## Data to examine
○ ○ ○ ○

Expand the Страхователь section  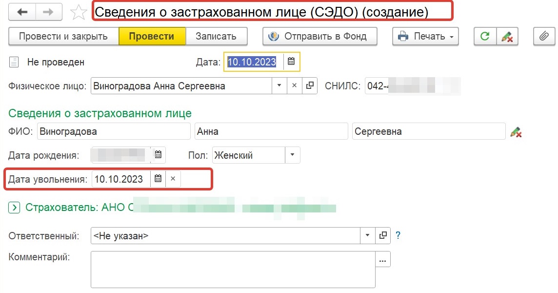point(15,208)
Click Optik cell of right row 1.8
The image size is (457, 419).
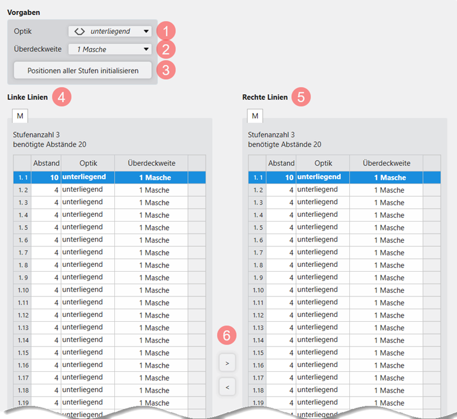point(323,265)
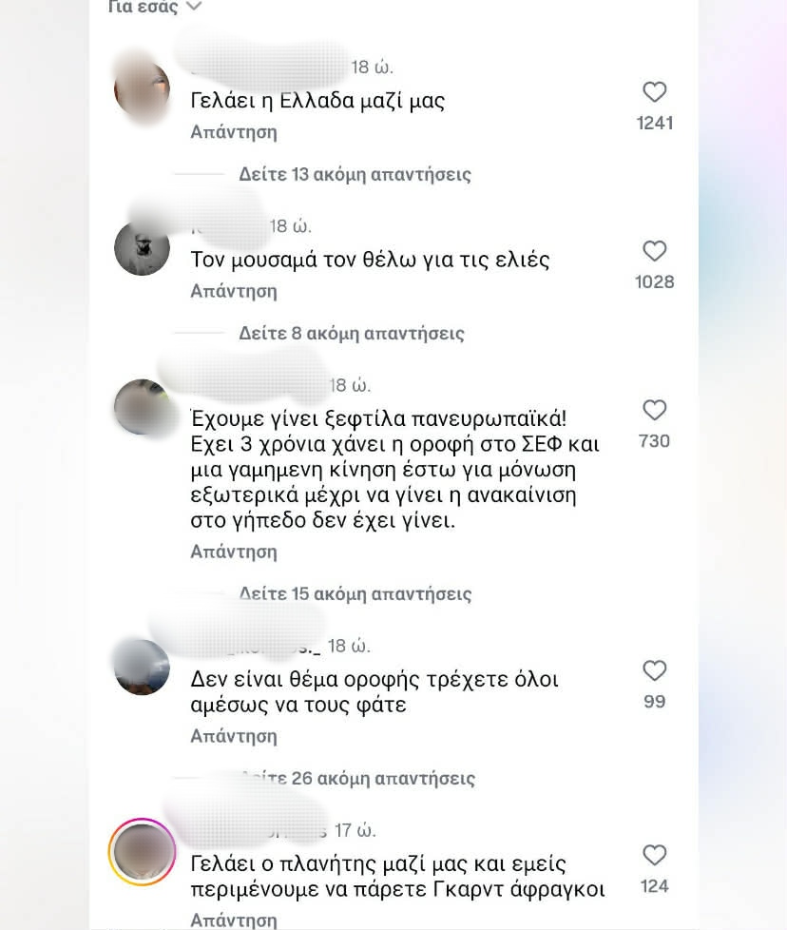Expand 'Δείτε 8 ακόμη απαντήσεις'

tap(352, 334)
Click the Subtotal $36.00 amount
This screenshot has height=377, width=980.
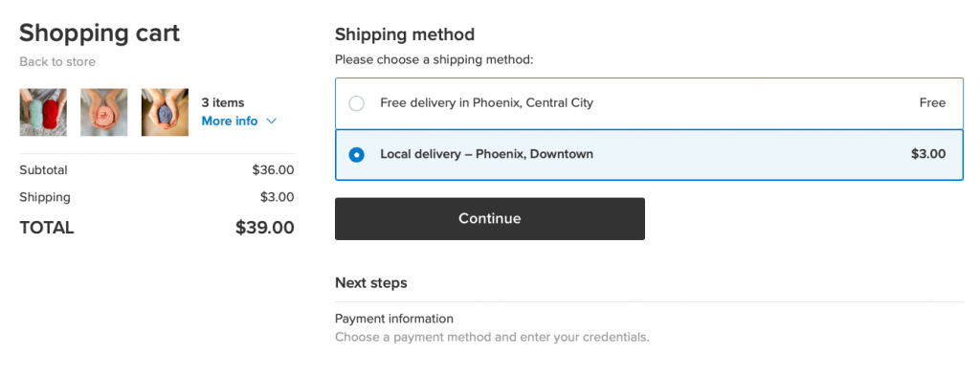(273, 170)
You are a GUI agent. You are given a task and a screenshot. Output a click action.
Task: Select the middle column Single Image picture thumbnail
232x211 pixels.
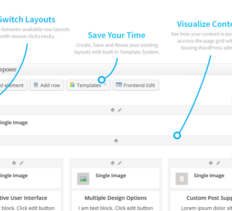tap(83, 179)
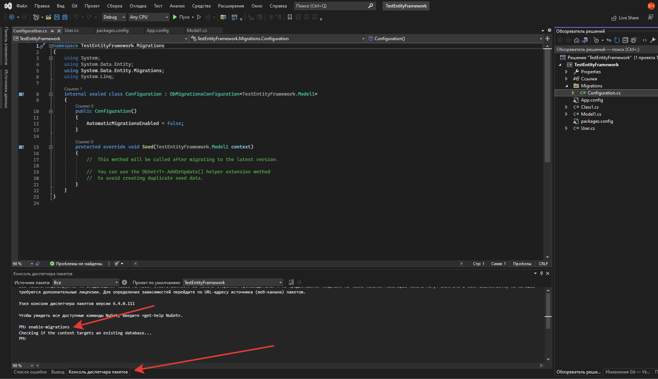Open NuGet settings gear in Package Manager Console
The height and width of the screenshot is (379, 658).
point(124,282)
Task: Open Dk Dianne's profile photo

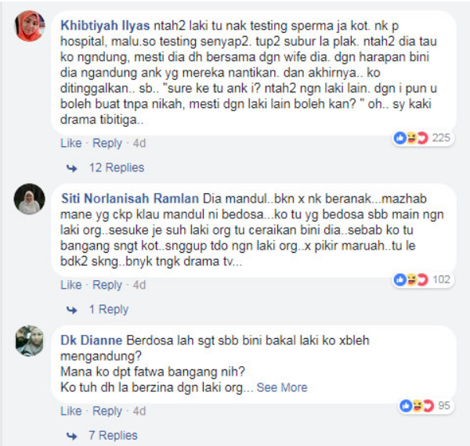Action: 30,340
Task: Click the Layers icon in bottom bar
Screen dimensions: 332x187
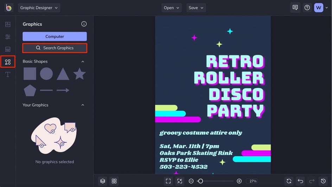Action: [x=103, y=181]
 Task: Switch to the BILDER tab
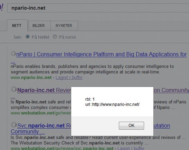tap(39, 26)
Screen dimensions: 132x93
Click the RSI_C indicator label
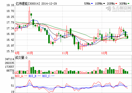48,76
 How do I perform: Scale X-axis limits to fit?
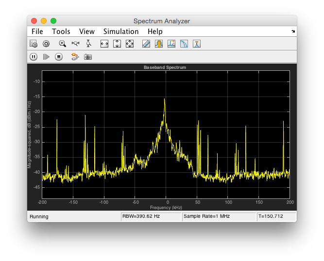pyautogui.click(x=104, y=44)
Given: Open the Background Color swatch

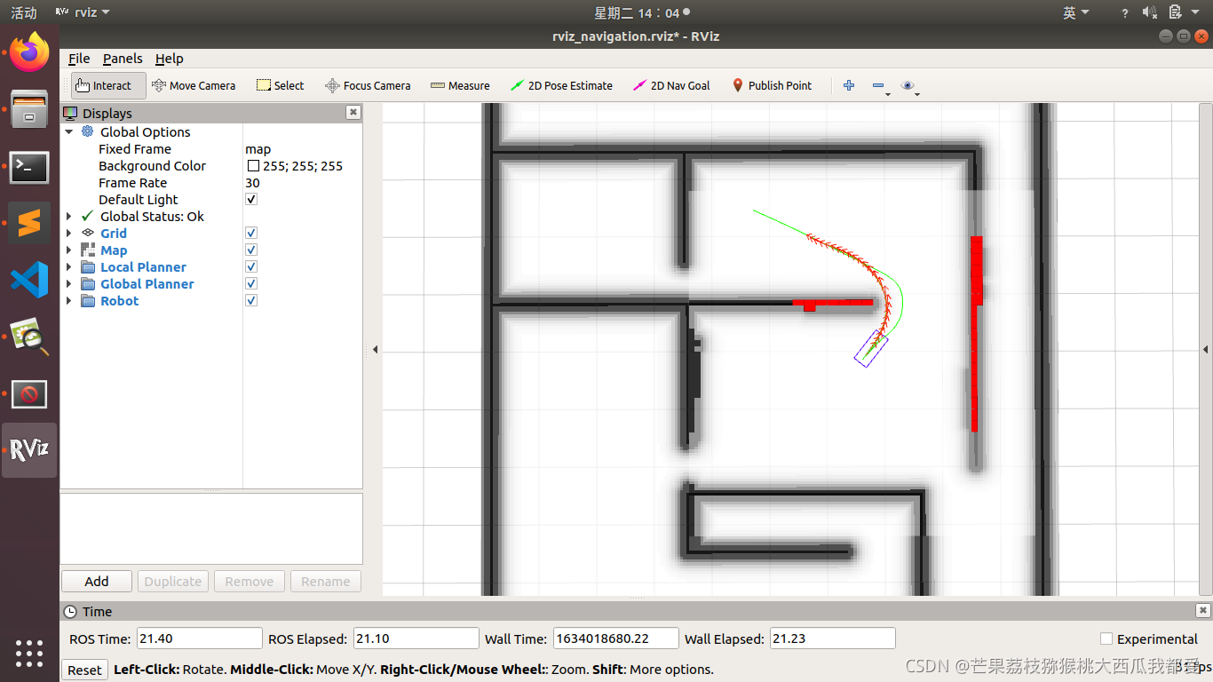Looking at the screenshot, I should (x=253, y=166).
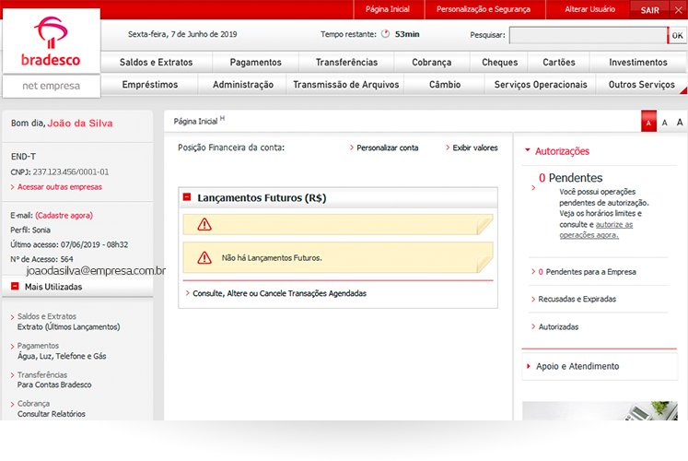688x461 pixels.
Task: Click the Pesquisar search input field
Action: pos(587,35)
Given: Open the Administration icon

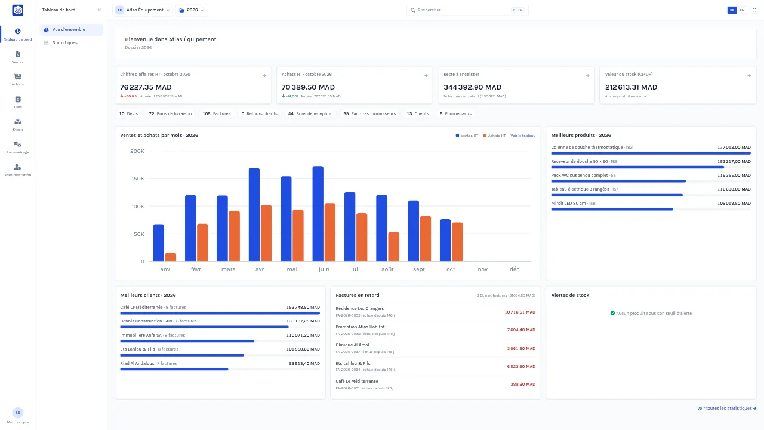Looking at the screenshot, I should point(18,167).
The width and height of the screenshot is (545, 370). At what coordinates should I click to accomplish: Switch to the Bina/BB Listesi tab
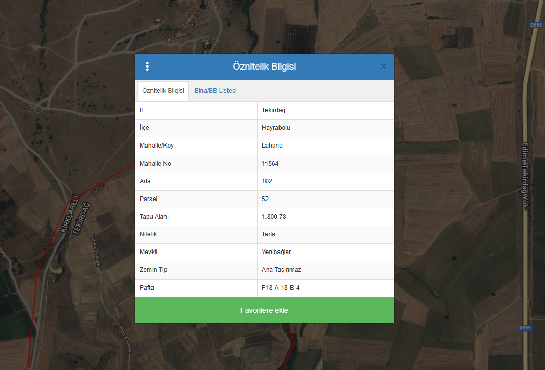click(216, 91)
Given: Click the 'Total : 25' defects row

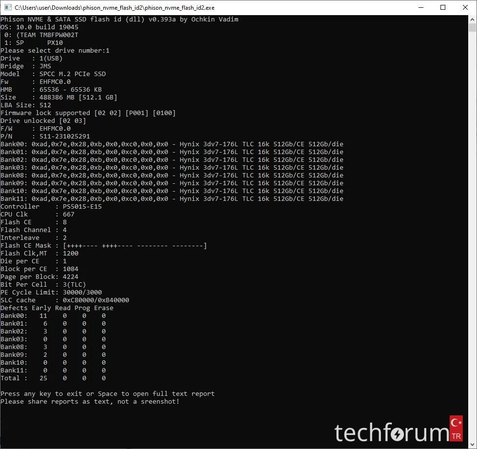Looking at the screenshot, I should click(53, 378).
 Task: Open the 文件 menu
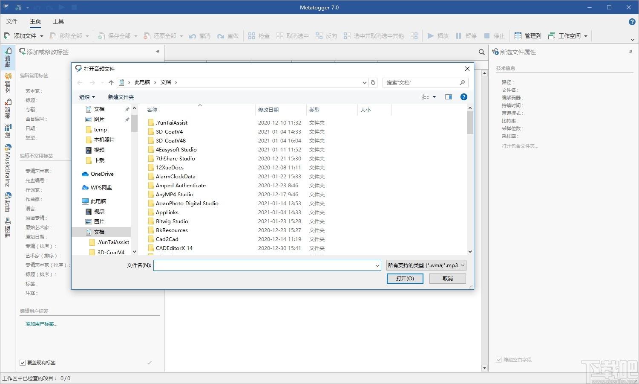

○ ○ ○ ○

## Instructions to follow
Return the lines from the one that contains "Click Optik cell of right row 1.8" through the final line of the listing above, inclusive. Transcribe them exactly and drop the pictures.

## Solution for this exercise
Click Optik cell of right row 1.8
The image size is (457, 419).
point(323,265)
Expand 'Δείτε 8 ακόμη απαντήσεις'

tap(352, 334)
Click the Subtotal $36.00 amount
This screenshot has height=377, width=980.
(273, 170)
You are a GUI agent. You are given a task and a screenshot. Output a click action.
Task: Select the middle column Single Image picture thumbnail
232x211 pixels.
tap(83, 179)
Open NuGet settings gear in Package Manager Console
The height and width of the screenshot is (379, 658).
point(124,282)
Task: Open Dk Dianne's profile photo

Action: 30,340
Task: Click the Layers icon in bottom bar
Screen dimensions: 332x187
Action: [x=103, y=181]
 Task: Switch to the BILDER tab
tap(39, 26)
Screen dimensions: 132x93
Click the RSI_C indicator label
48,76
 How do I perform: Scale X-axis limits to fit?
pyautogui.click(x=104, y=44)
Given: Open the Background Color swatch

Looking at the screenshot, I should (x=253, y=166).
688x461 pixels.
Task: Click the Pesquisar search input field
Action: pos(587,35)
Given: Open the Administration icon

Looking at the screenshot, I should point(18,167).
The width and height of the screenshot is (545, 370). At what coordinates should I click to accomplish: Switch to the Bina/BB Listesi tab
click(216, 91)
Given: Click the 'Total : 25' defects row

Looking at the screenshot, I should click(53, 378).
 Task: Open the 文件 menu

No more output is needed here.